== EXERCISE A ==
From the book recommendation, list each thing the book or its author, Strings, is said to do. Give the verb used for each.
== EXERCISE B ==
In the book recommendation, rewrite the paragraph beginning "I track instances on Instagram" as a short bulleted list that keeps its main facts.
== EXERCISE C ==
Decide whether each statement agrees with the book recommendation. Answer yes or no and quote the words that settle it.
(i) Black women are the group most often singled out as sexualized.
(ii) Six authors chose the book as one of their favorites.
(iii) Dress-coding is described as happening only in schools.

== DOCUMENT PASSAGE ==
━━━━━━━━━━━━━━━━━━━━
Why did Leora love this book?
I track instances on Instagram of dress-coding—when girls and women are disciplined for wearing clothes considered “too” revealing. This occurs in schools with rules, for example, forbidding tank tops or crop tops, and on airplanes (for some reason, the sight of a woman wearing comfortable clothes is a trigger for many travelers). Black women are singled out as sexualized most often.
To find out why, I turned to this eye-opening book. Strings demonstrates a connection between racism and anxiety over fatness. She traces how Black and white women’s bodies came to be seen as essentially different from each other. Fatness became stigmatized to make the case that white women’s bodies were superior.
This book showed me how to regard health concerns from a racial and gendered lens.
6 authors picked Fearing the Black Body as one of their favorite books, and they share why you should read it.
━━━━━━━━━━━━━━━━━━━━
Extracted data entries

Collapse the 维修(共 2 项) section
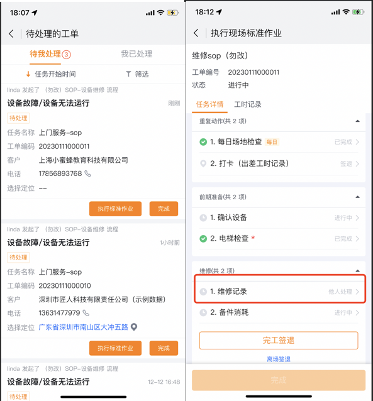Screen dimensions: 373x401 (358, 270)
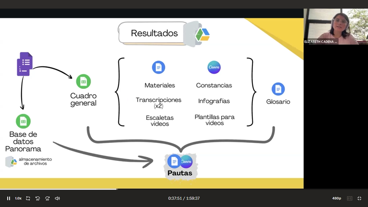Skip forward 10 seconds
Image resolution: width=368 pixels, height=207 pixels.
pos(47,198)
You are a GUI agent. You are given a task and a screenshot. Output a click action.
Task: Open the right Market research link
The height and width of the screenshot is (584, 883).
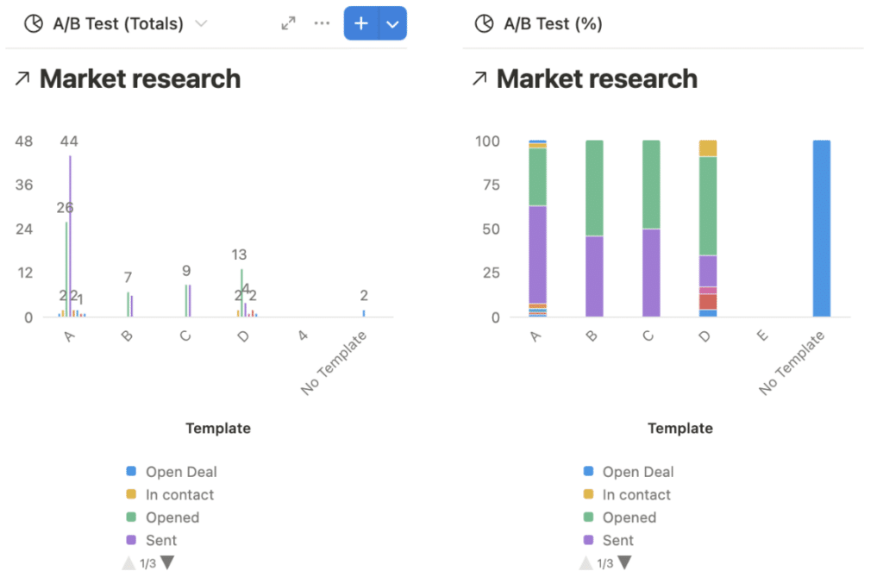597,78
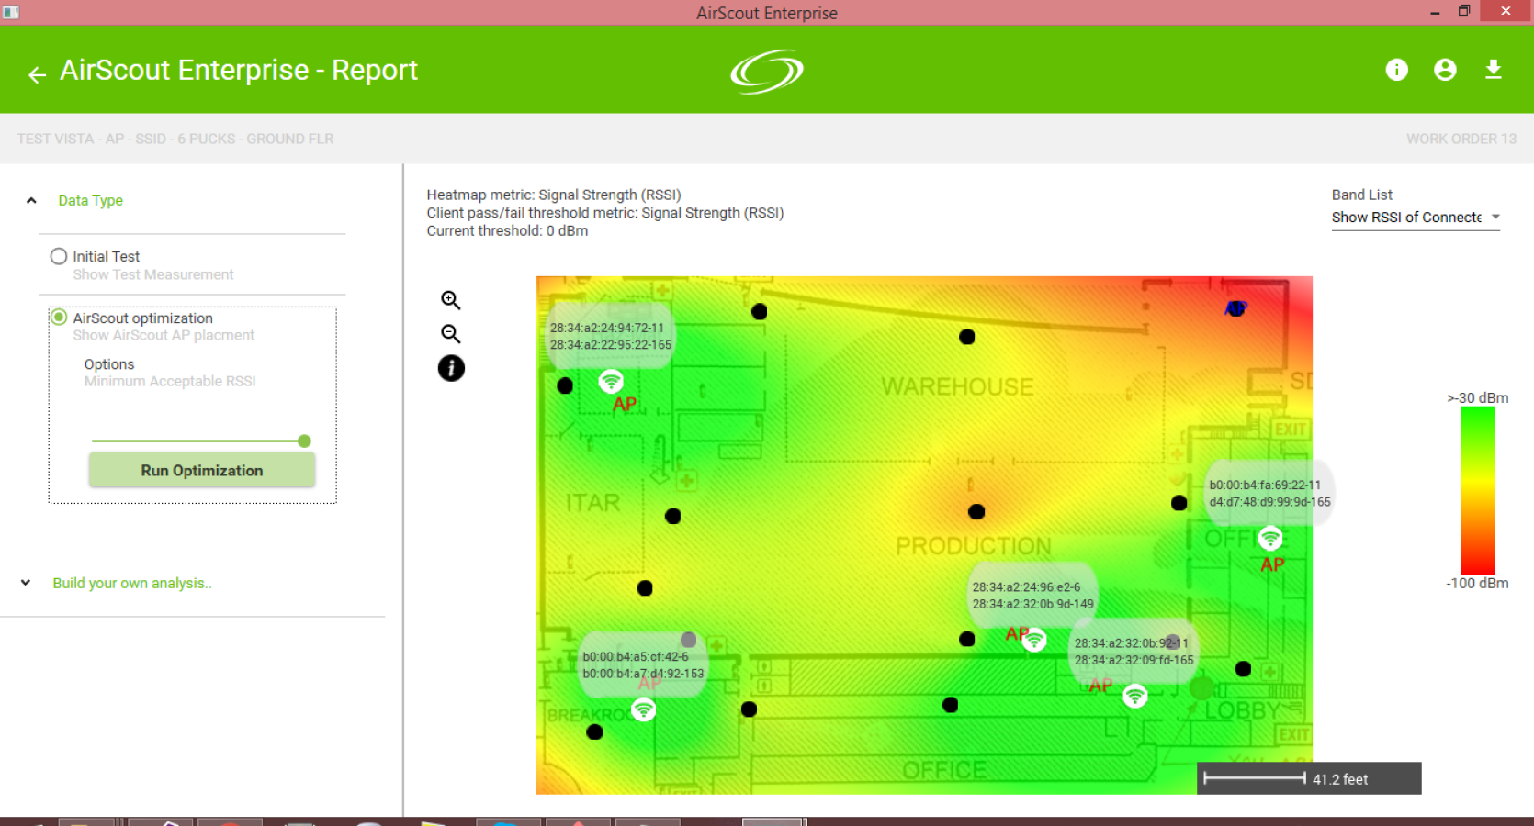Image resolution: width=1534 pixels, height=826 pixels.
Task: Click the black heatmap info icon
Action: click(451, 368)
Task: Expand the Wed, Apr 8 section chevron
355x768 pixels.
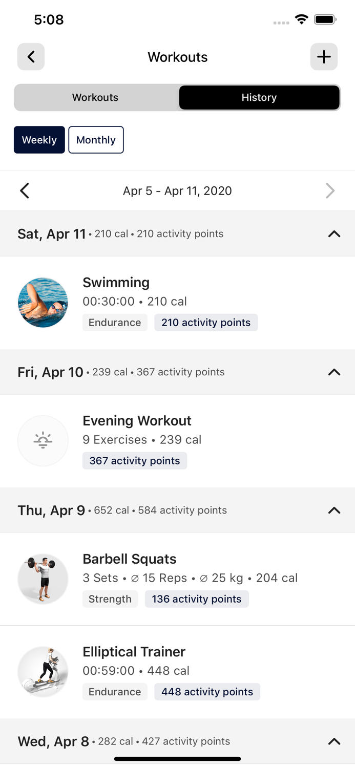Action: coord(334,741)
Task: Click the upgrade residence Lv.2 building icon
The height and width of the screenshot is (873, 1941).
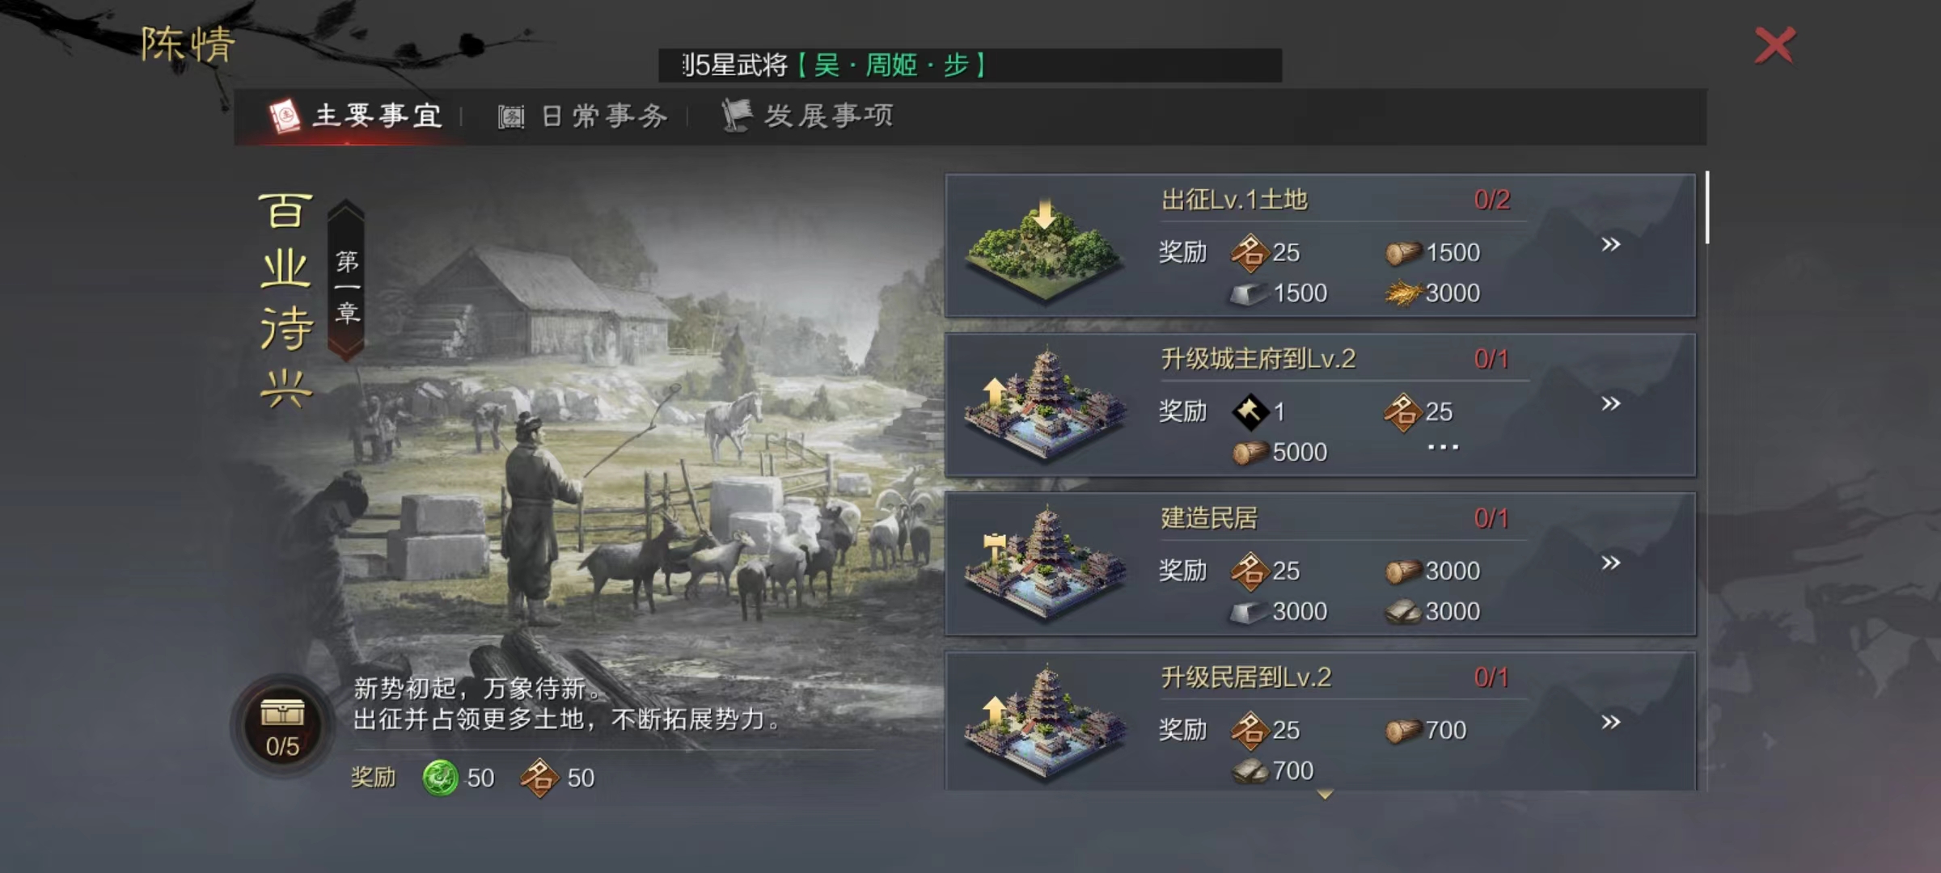Action: [x=1044, y=724]
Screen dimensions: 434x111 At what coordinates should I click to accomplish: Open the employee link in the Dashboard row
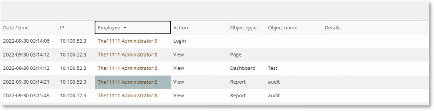point(127,68)
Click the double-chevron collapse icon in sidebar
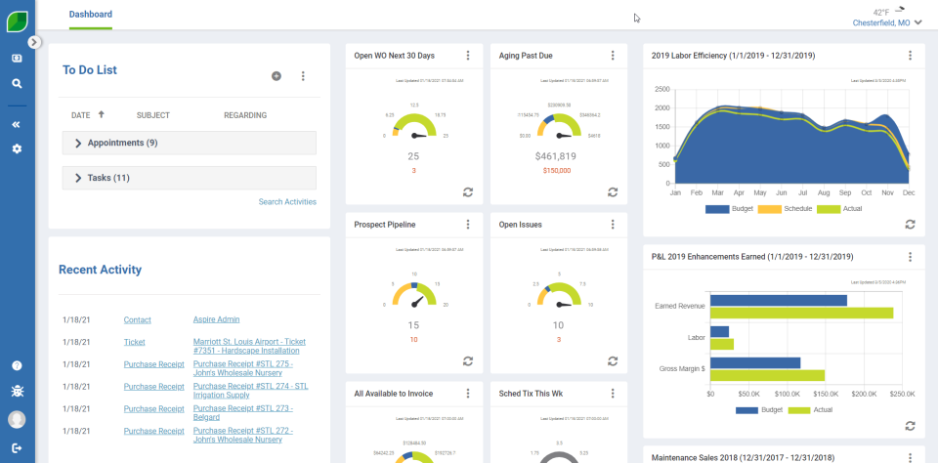 [x=17, y=124]

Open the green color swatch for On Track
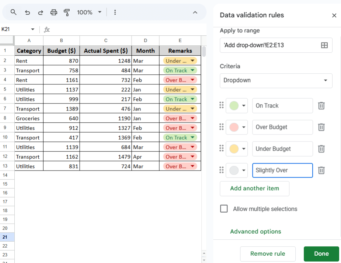click(237, 105)
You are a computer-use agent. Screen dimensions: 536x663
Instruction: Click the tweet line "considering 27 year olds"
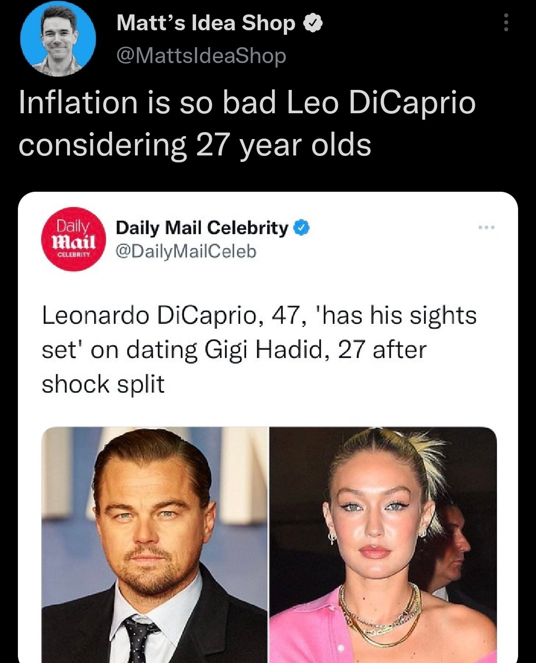coord(195,145)
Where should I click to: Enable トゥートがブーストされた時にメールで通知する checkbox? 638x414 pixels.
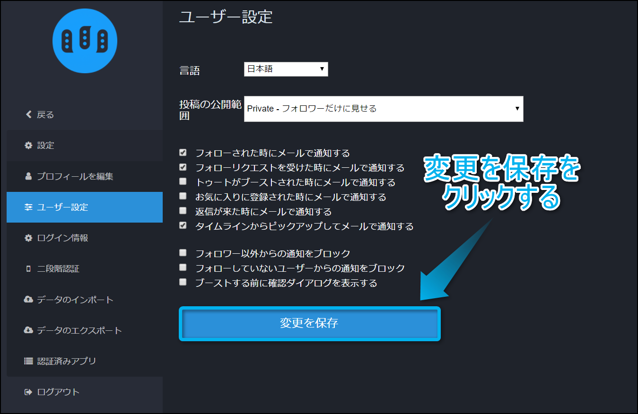[183, 181]
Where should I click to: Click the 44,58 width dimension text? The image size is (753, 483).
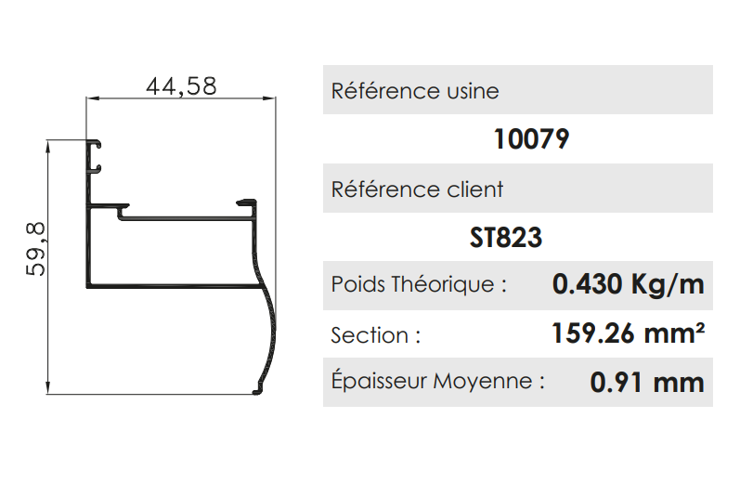pos(181,86)
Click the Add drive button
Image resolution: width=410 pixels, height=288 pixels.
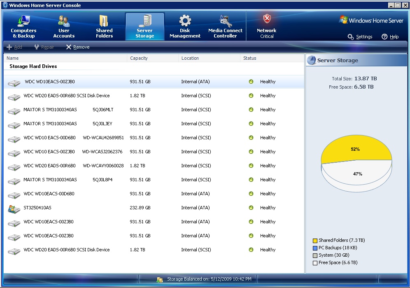14,47
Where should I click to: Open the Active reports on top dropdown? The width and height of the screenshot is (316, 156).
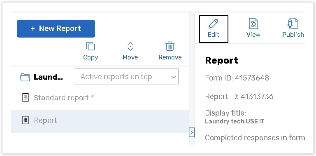coord(127,77)
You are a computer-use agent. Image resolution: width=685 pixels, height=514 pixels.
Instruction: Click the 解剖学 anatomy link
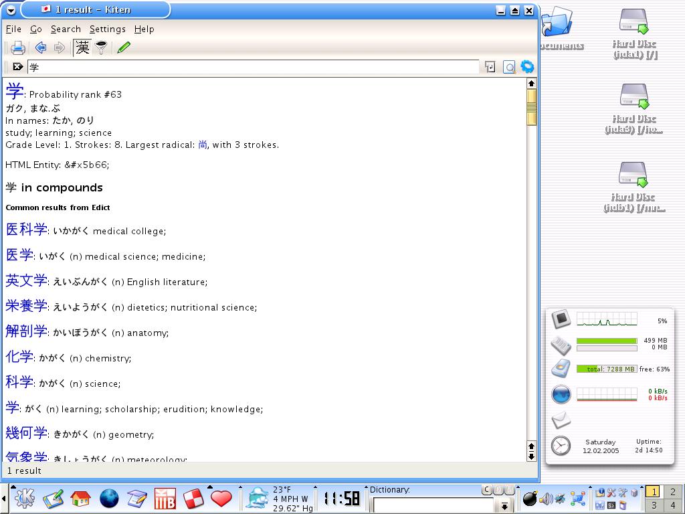(27, 331)
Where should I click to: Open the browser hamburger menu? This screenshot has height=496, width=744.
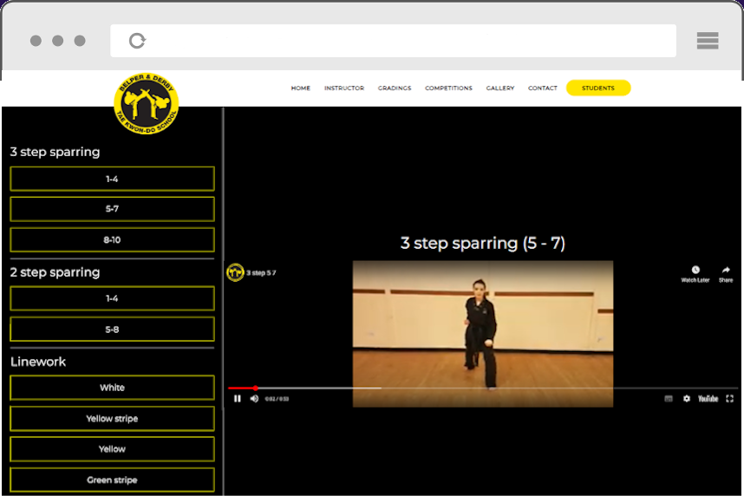708,41
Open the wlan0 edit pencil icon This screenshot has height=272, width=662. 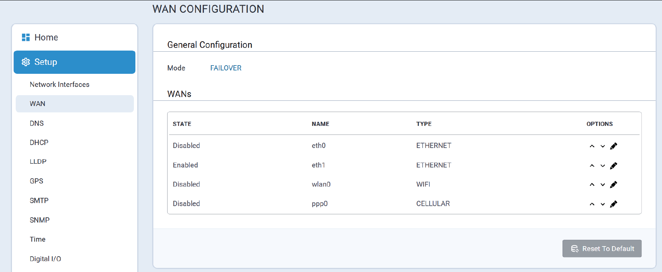[x=613, y=185]
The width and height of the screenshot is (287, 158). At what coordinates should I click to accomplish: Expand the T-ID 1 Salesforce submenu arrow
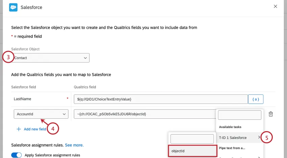pyautogui.click(x=259, y=137)
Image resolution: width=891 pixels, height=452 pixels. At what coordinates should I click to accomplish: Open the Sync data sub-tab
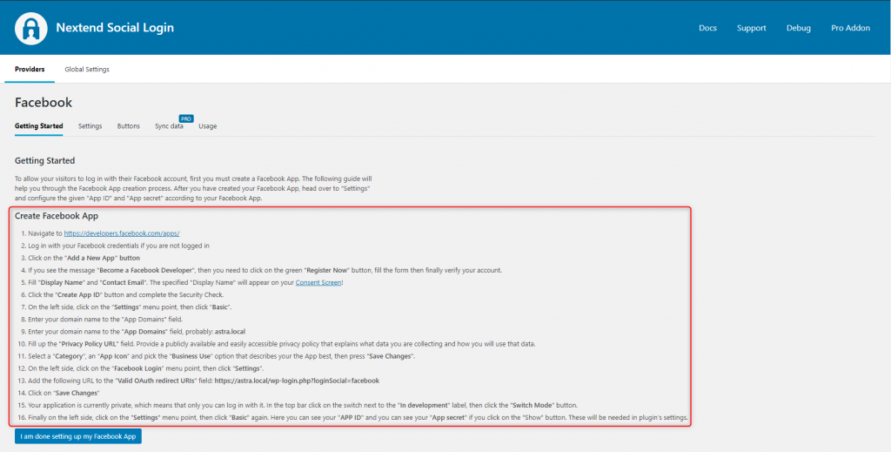coord(169,126)
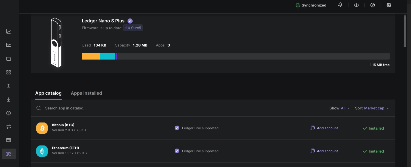Screen dimensions: 411x167
Task: Open Portfolio chart icon in sidebar
Action: [9, 31]
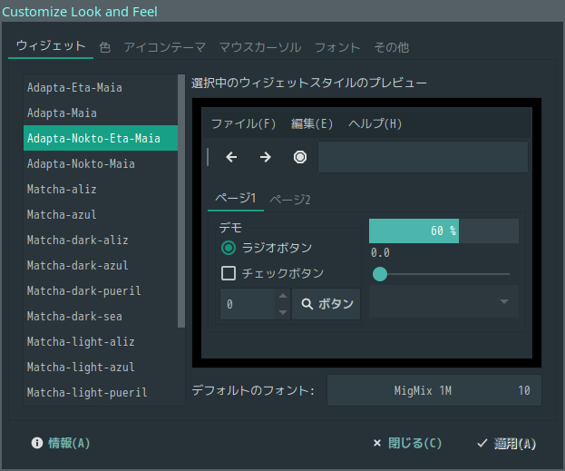
Task: Select Matcha-dark-sea theme from list
Action: click(74, 317)
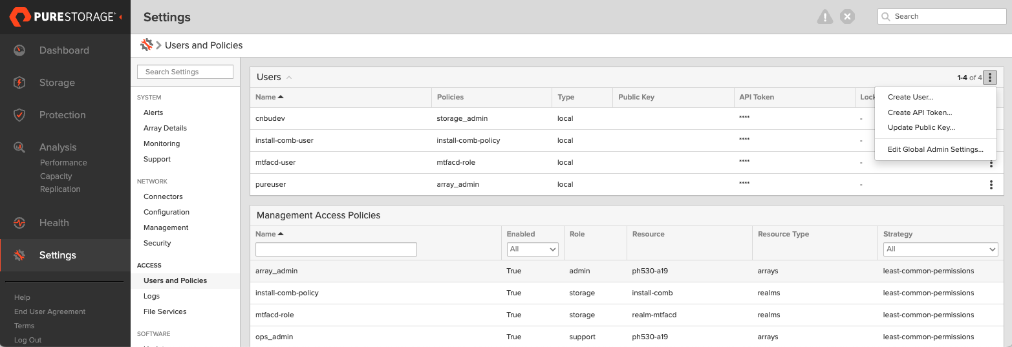Choose Create API Token... menu entry
This screenshot has height=347, width=1012.
tap(920, 112)
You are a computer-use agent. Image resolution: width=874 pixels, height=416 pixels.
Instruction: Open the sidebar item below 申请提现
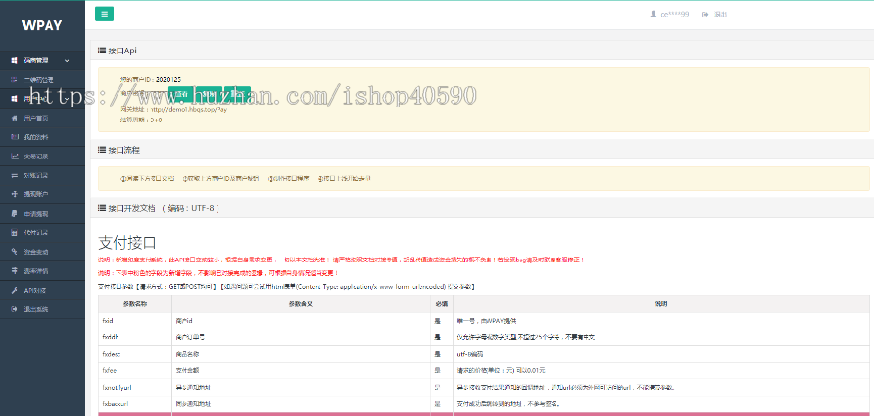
━━━━━━━━━━━━━━━━━━━━
== WRITTEN REPLY A ==
- Demonstrates a connection between racism and anxiety over fatness
- Traces how Black and white women's bodies came to be seen as essentially different from each other
- Showed the reader how to regard health concerns from a racial and gendered lens

== WRITTEN REPLY B ==
- The writer tracks instances of dress-coding on Instagram, where girls and women are disciplined for wearing clothes considered "too" revealing.
- It happens in schools with rules, such as bans on tank tops or crop tops.
- It also happens on airplanes, where many travelers are triggered by the sight of a woman wearing comfortable clothes.
- Black women are singled out as sexualized most often.

== WRITTEN REPLY C ==
(i) Yes: "Black women are singled out as sexualized most often."
(ii) Yes: "6 authors picked Fearing the Black Body as one of their favorite books"
(iii) No: "This occurs in schools with rules, for example, forbidding tank tops or crop tops, and on airplanes"